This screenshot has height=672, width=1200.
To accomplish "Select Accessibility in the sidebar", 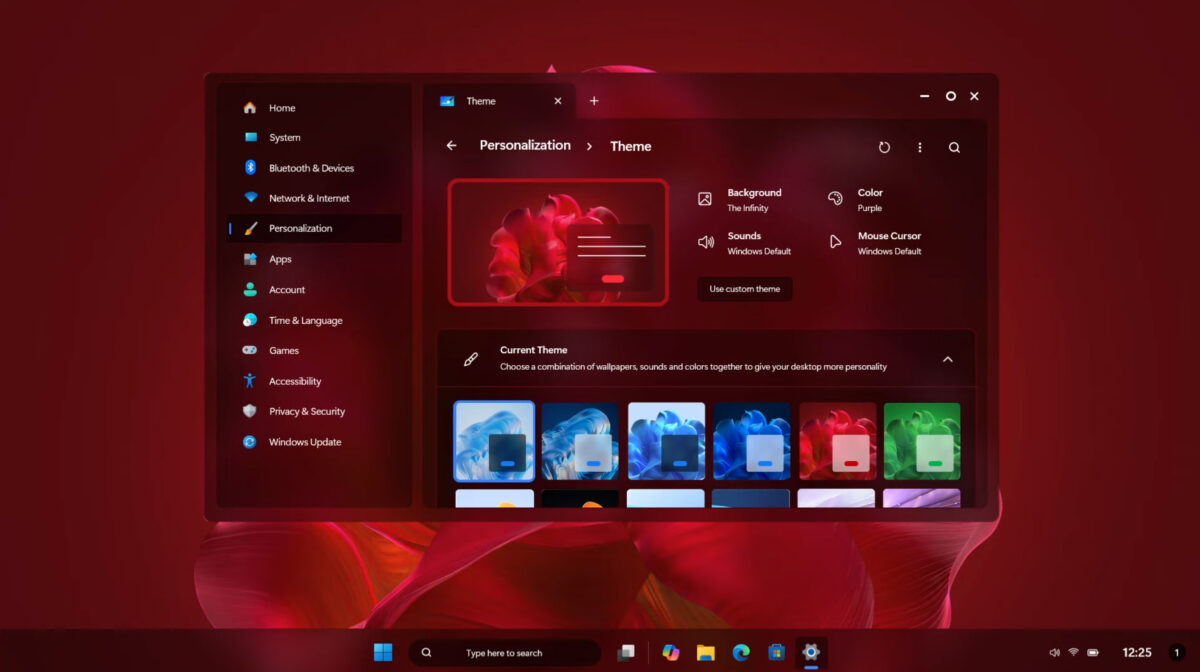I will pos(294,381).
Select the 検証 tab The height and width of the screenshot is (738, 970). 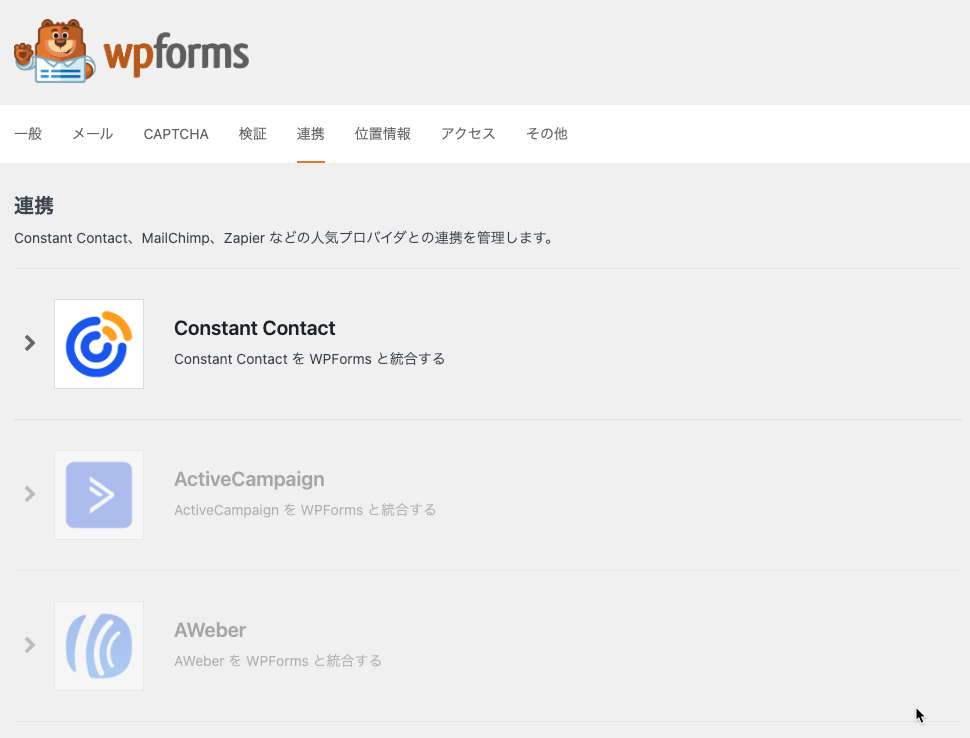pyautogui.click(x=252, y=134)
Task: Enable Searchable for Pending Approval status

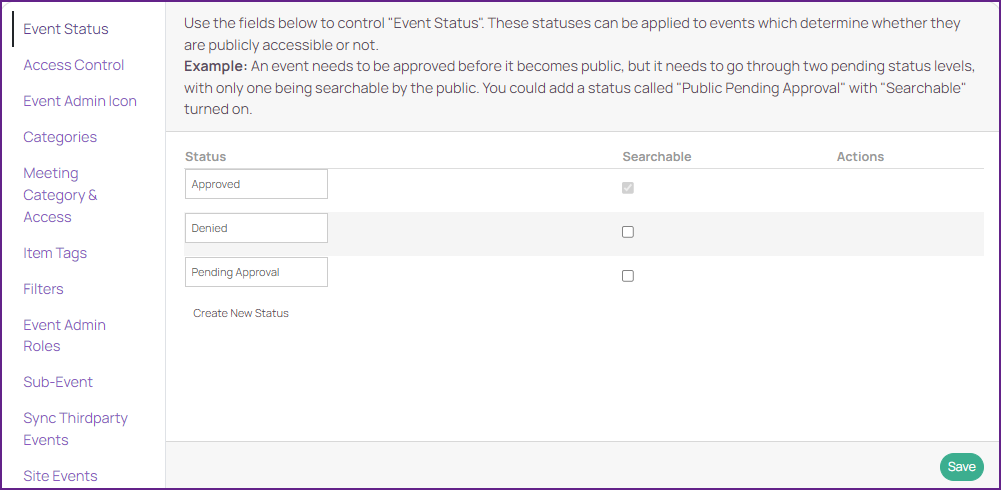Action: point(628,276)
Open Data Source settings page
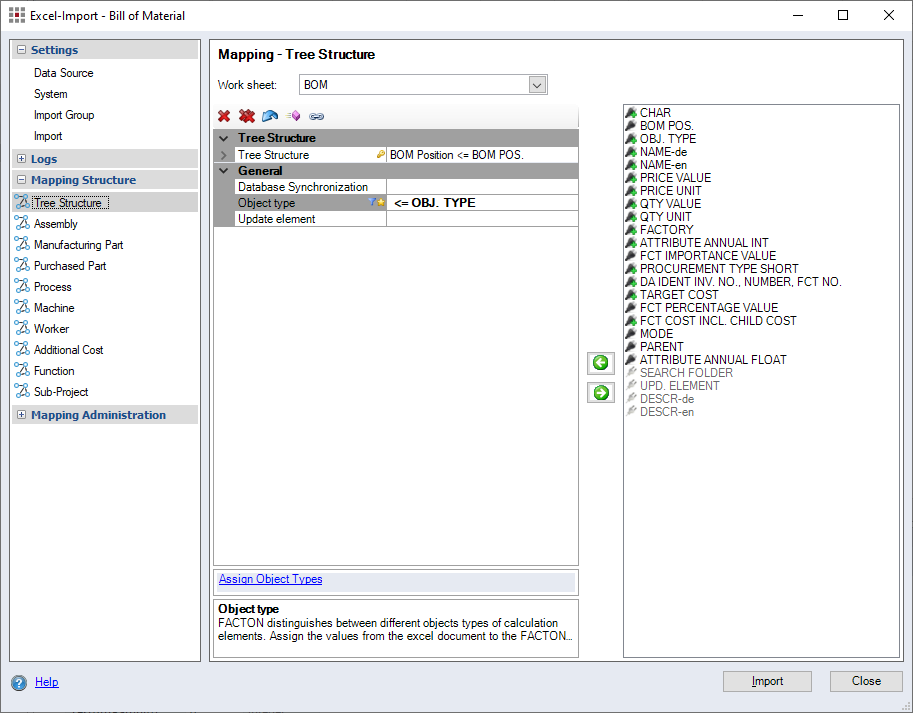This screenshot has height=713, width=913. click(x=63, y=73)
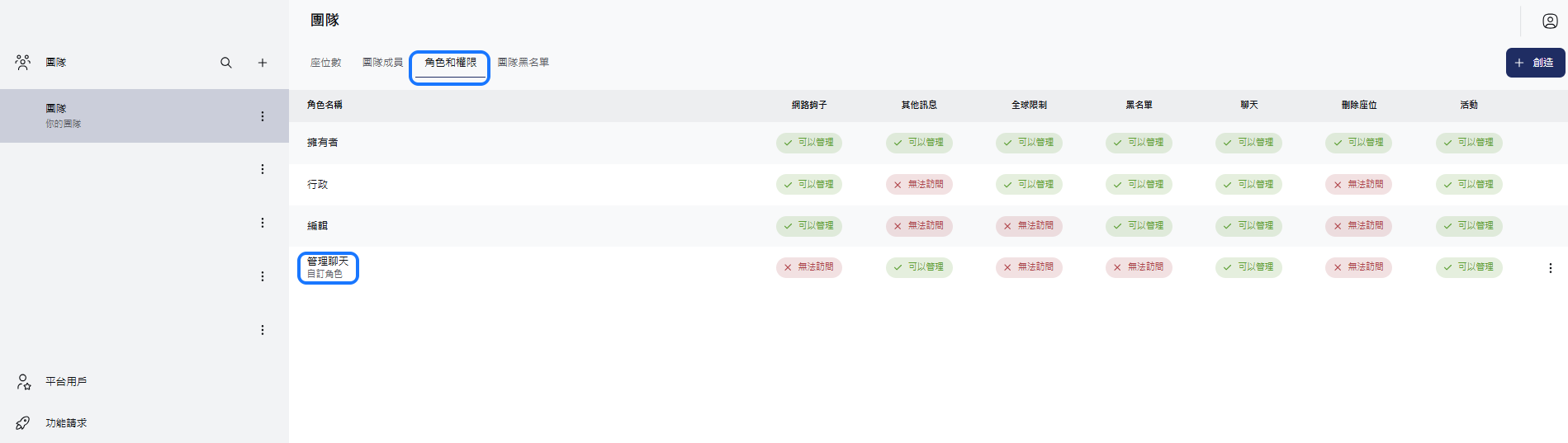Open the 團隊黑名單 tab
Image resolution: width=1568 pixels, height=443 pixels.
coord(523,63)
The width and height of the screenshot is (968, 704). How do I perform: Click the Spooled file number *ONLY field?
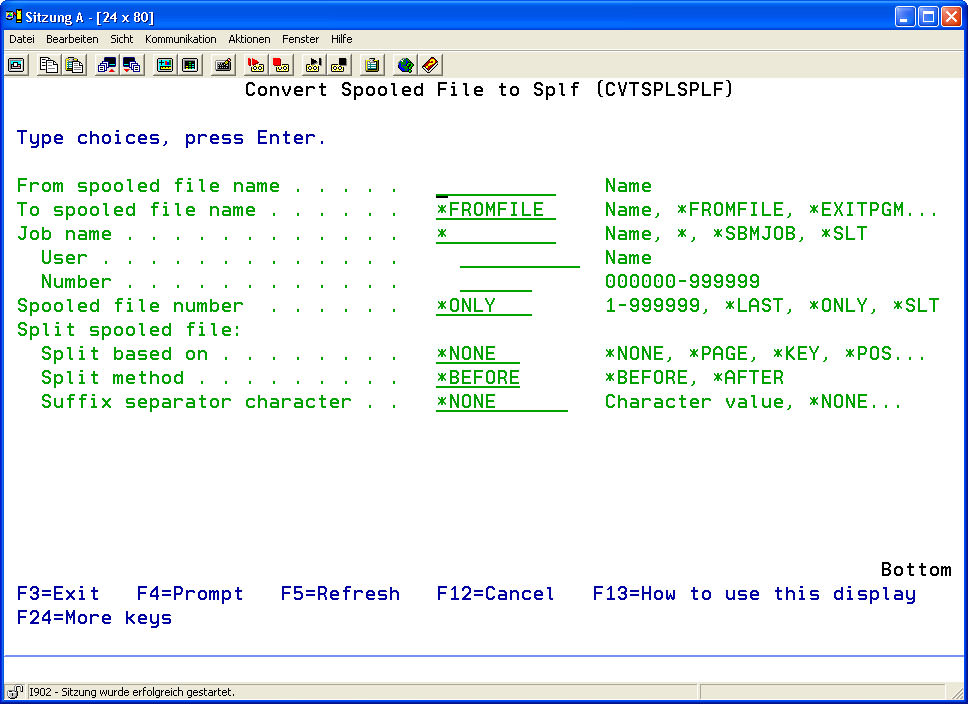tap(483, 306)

::::

#### Task details:
When the line containing "Task: Enable Searchable" has been located, retype it and each line after it through the end of the records, excluding the pictures and adding nothing else.

#### Written response:
Task: Enable Searchable for Pending Approval status

Action: point(628,276)
Open Data Source settings page
This screenshot has height=713, width=913. click(x=63, y=73)
Open the 團隊黑名單 tab
Image resolution: width=1568 pixels, height=443 pixels.
coord(523,63)
The width and height of the screenshot is (968, 704). How do I perform: Click the Spooled file number *ONLY field?
tap(483, 306)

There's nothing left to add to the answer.